Bathurst's history is showcased at multiple venues including the Rail Museum, the Australian Fossil and Mineral Museum, the National Motor Racing Museum, Ash's Speedway Museum and the Bathurst Historical Society Museum.
There's also attractions like Chifley Home, Miss Traill's House and Garden and Abercrombie House that act as time capsules, with entering each premises akin to stepping into the early 1900s.
"We've got a beautiful park on the river, if it was advertised I'm sure you'd get people travelling through and say 'Oh we'll stop here and grab a bite to eat and go down to the park'," Mr Rogers said.
"Driving up Havannah Street we have Ben Chifley's Engine ... it's just up at the railway track but there's not one sign to even advertise Ben Chifley."
Mr Rogers also said that the signage advertising Chifley Dam needs to be improved.

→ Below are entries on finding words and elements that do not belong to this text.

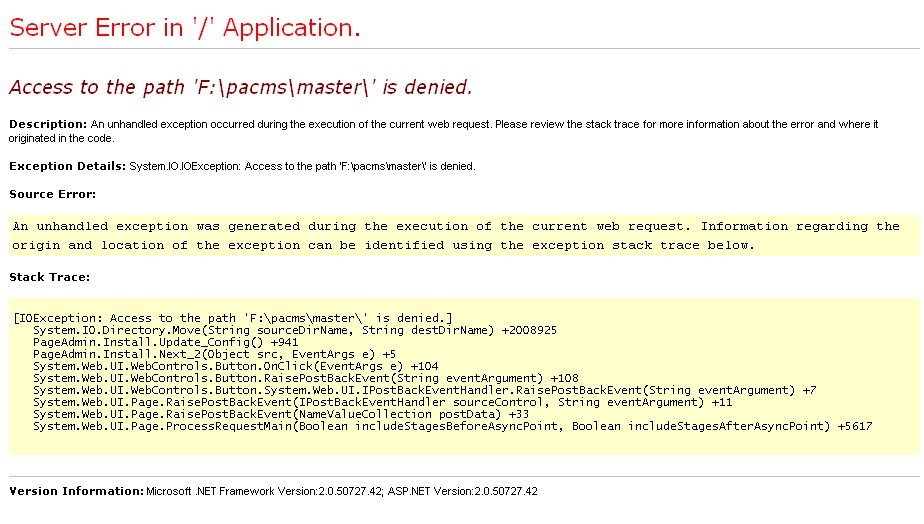
Task: Click the 'System.IO.IOException' exception details text
Action: tap(302, 166)
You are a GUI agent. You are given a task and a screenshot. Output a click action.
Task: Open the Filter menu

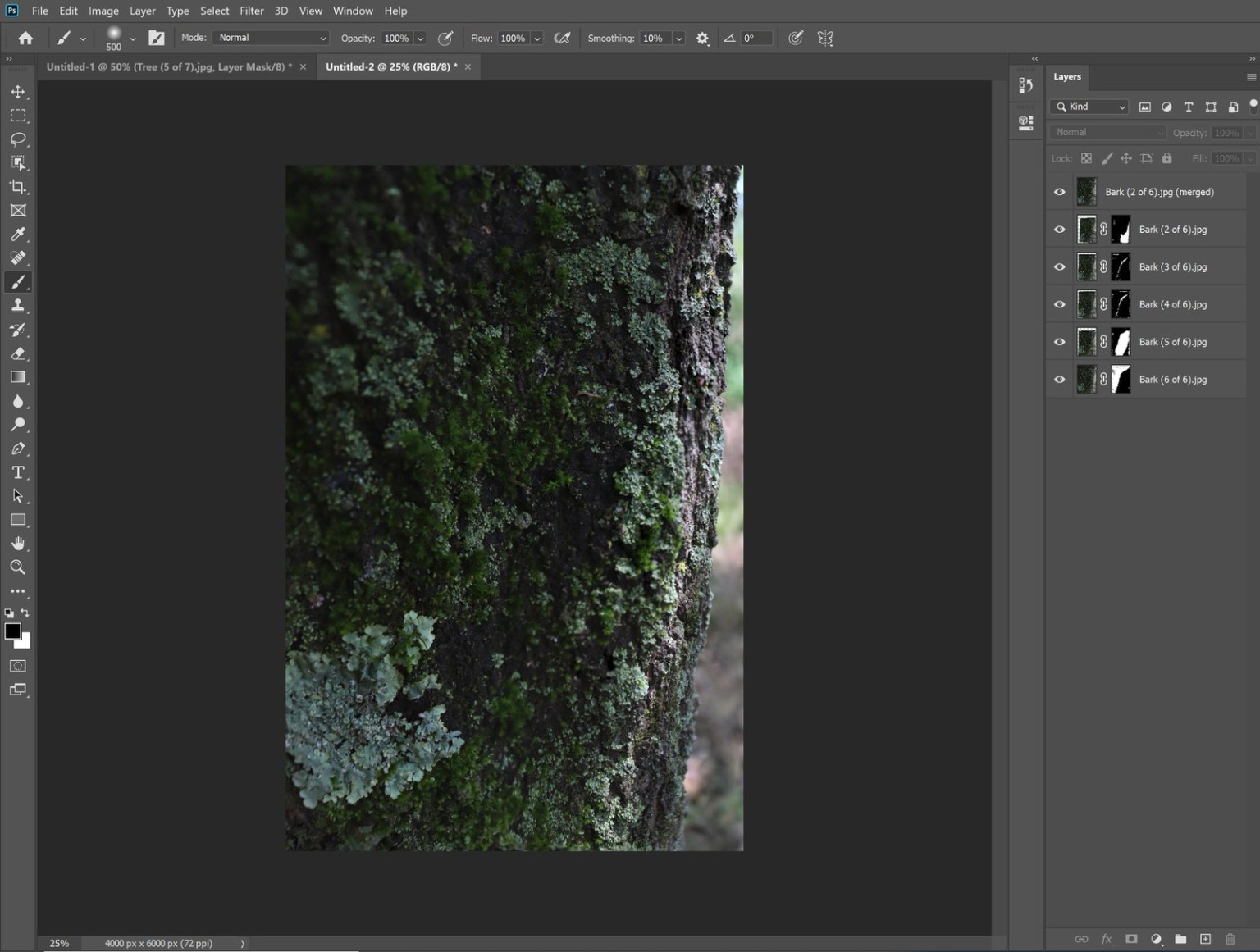pyautogui.click(x=251, y=11)
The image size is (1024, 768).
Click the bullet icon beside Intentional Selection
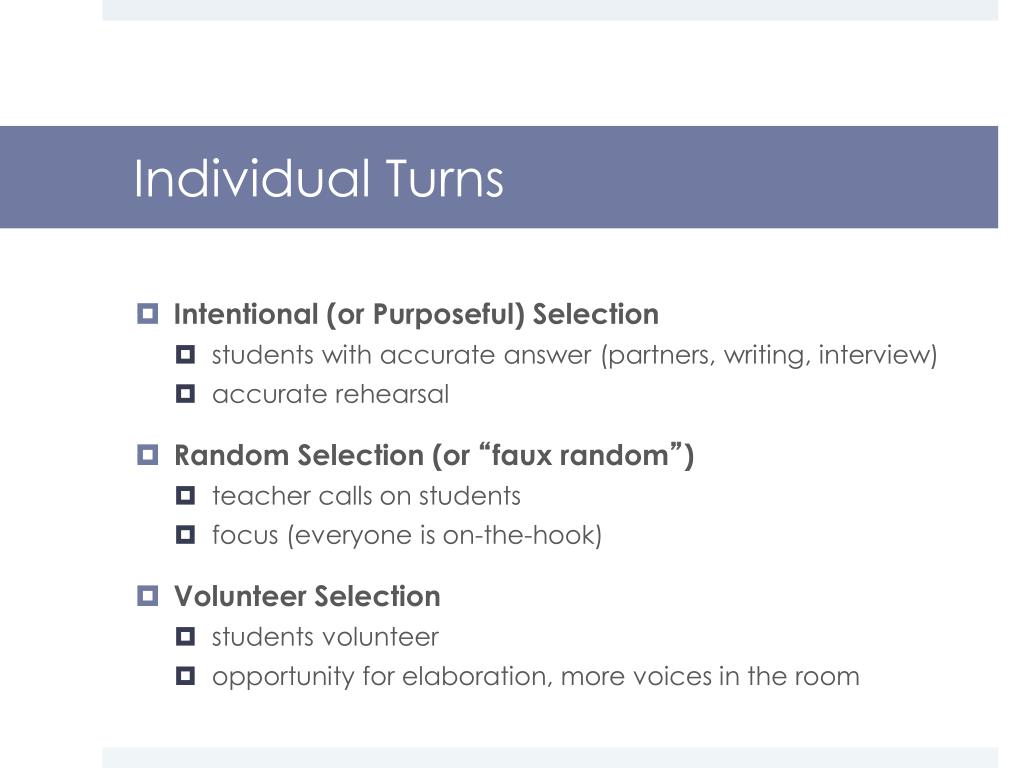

For motorists to see the sign, they have to turn off the main road before it's visible and Mr Rogers said there should be something along the Vale Road promoting the popular summer attraction.
"You have to turn off the road to even see it, not to mention you can rent cabins at the dam yet there's no advertising," he said.
Mr Rogers has had signs designed and printed himself to help promote Bathurst, and has placed them around town in empty stores and other venues.
However, he said more needs to be done to better promote the Bathurst CBD and he's calling for council to look at ways of enticing people passing through to stop and spend money locally.
Bathurst Regional Council tourism and visitor services manager Daniel Cove responded to the matter.
"Council has identified the need to conduct a thorough audit of all tourism signage in Bathurst and throughout the LGA, with this being a priority of the Destination Management Plan adopted in 2019," Mr Cove said.
"This audit would then form the basis of developing a strategic approach to tourism signage as well as visitor wayfinding, which would allow council (and tourism businesses) to standardise an approach to signage and to prioritise spending.
"This in turn will form a part of council's overarching Visitor Servicing Strategy which encompasses signage, digital wayfinding, print and online information and the operation of the Bathurst Visitor Information Centre.
"It is important to consider how all these elements work together in influencing the 'Visitor Journey' rather than addressing each in isolation."
Mr Cove said the project has commenced and a specialist agency has been appointed to work with council, facilitate community and industry consultation, undertake a signage audit and to produce a 'Tourism Signage and Wayfinding Strategy' for the Bathurst LGA.
The agency, Wayfound, will commence work by August this year.